_Exercise goal_
For the records below, print the lines from the line with "Motor (226, 250)" through the line with "[Recetas con quinoa" exactly as written; include both end lines and exclude the rest.

_Records for processing_

· · ·

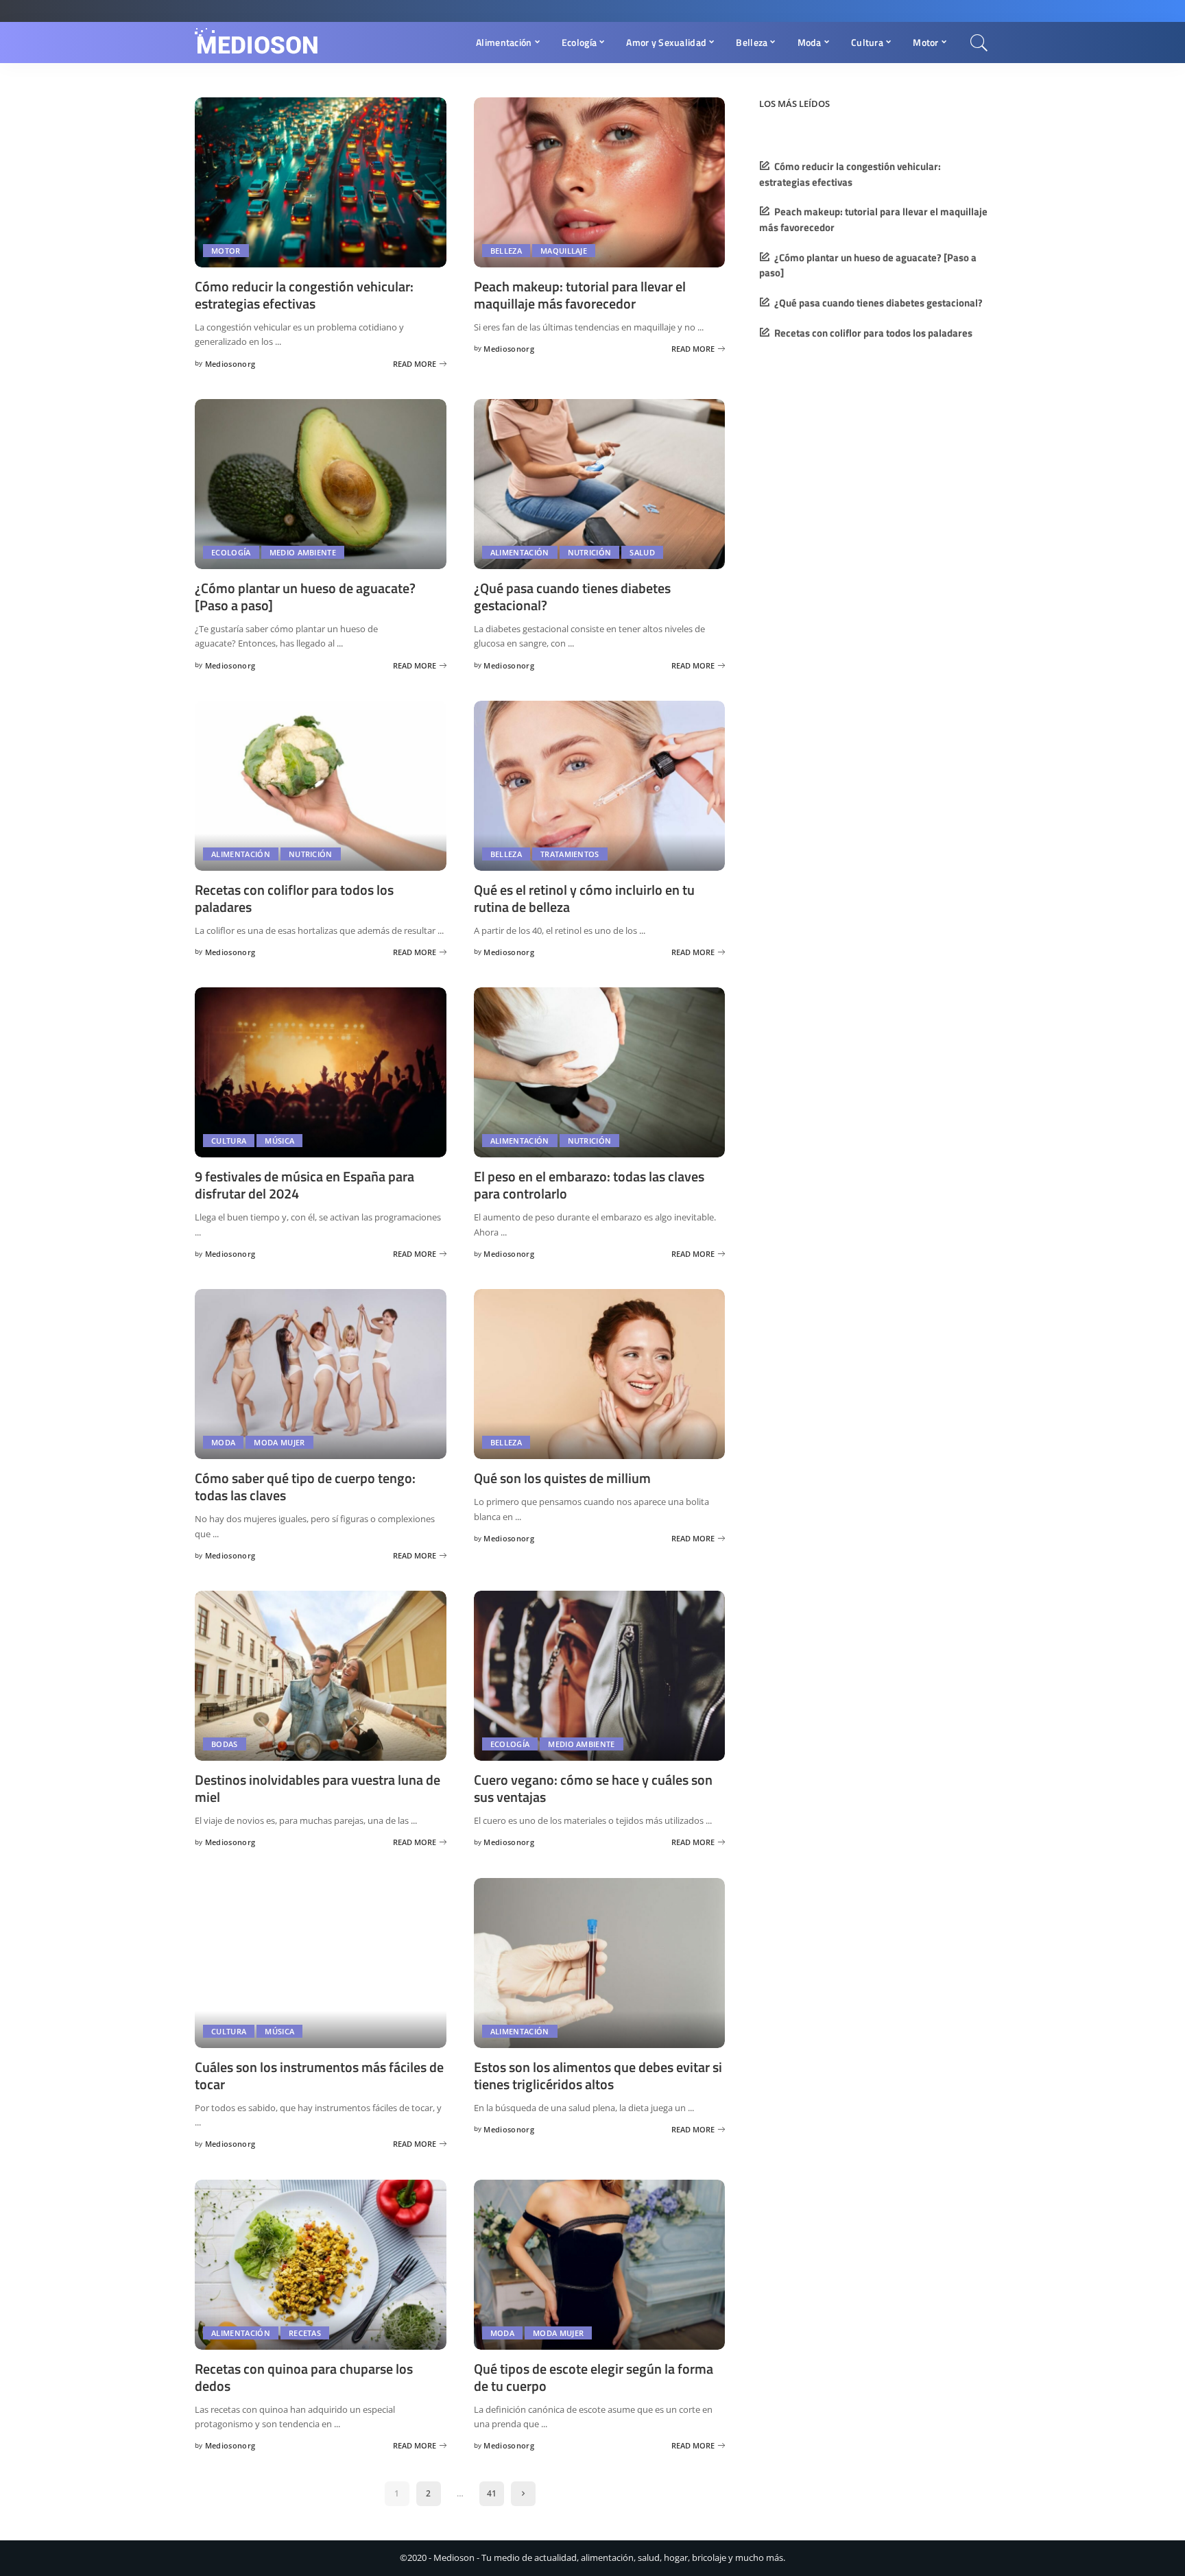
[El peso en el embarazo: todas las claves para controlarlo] (600, 1072)
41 (491, 2493)
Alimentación (519, 552)
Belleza (506, 250)
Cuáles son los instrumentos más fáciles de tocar (319, 2075)
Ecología (231, 552)
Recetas (305, 2333)
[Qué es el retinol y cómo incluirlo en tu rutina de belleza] (600, 786)
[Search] (979, 42)
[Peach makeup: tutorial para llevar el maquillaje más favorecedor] (600, 182)
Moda (223, 1442)
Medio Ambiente (303, 552)
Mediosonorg (230, 364)
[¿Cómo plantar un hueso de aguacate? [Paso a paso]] (320, 484)
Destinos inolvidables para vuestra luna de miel (317, 1788)
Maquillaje (563, 250)
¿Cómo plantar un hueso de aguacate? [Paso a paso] (305, 596)
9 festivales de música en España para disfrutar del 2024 (304, 1185)
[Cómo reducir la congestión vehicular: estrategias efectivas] (320, 182)
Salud (642, 552)
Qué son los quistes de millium (562, 1478)
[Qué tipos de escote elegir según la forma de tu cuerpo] (600, 2265)
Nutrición (590, 552)
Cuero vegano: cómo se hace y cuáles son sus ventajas (593, 1788)
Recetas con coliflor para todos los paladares (294, 898)
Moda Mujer (279, 1442)
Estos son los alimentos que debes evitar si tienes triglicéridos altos (598, 2075)
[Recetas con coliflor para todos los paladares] (320, 786)
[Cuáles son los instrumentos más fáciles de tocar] (320, 1963)
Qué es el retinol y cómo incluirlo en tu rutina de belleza (584, 898)
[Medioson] (257, 42)
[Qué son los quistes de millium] (600, 1374)
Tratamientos (569, 854)
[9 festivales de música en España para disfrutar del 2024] (320, 1072)
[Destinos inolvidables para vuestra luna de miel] (320, 1676)
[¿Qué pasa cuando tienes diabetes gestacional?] (600, 484)
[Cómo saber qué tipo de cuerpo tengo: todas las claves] (320, 1374)
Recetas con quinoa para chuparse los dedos (304, 2377)
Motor (226, 250)
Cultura (228, 1140)
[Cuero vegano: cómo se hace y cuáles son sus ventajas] (600, 1676)
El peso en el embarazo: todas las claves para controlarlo (589, 1185)
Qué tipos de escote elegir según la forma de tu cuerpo (593, 2377)
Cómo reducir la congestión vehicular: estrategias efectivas (304, 295)
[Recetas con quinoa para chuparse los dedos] (320, 2265)
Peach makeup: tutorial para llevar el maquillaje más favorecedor (580, 295)
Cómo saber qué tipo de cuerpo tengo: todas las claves (305, 1486)
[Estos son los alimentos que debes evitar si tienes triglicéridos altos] (600, 1963)
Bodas (224, 1744)
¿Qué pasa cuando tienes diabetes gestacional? (572, 596)
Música (279, 1140)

· · ·

_Solution_
Motor (226, 250)
Cultura (228, 1140)
[Cuero vegano: cómo se hace y cuáles son sus ventajas] (600, 1676)
El peso en el embarazo: todas las claves para controlarlo (589, 1185)
Qué tipos de escote elegir según la forma de tu cuerpo (593, 2377)
Cómo reducir la congestión vehicular: estrategias efectivas (304, 295)
[Recetas con quinoa para chuparse los dedos] (320, 2265)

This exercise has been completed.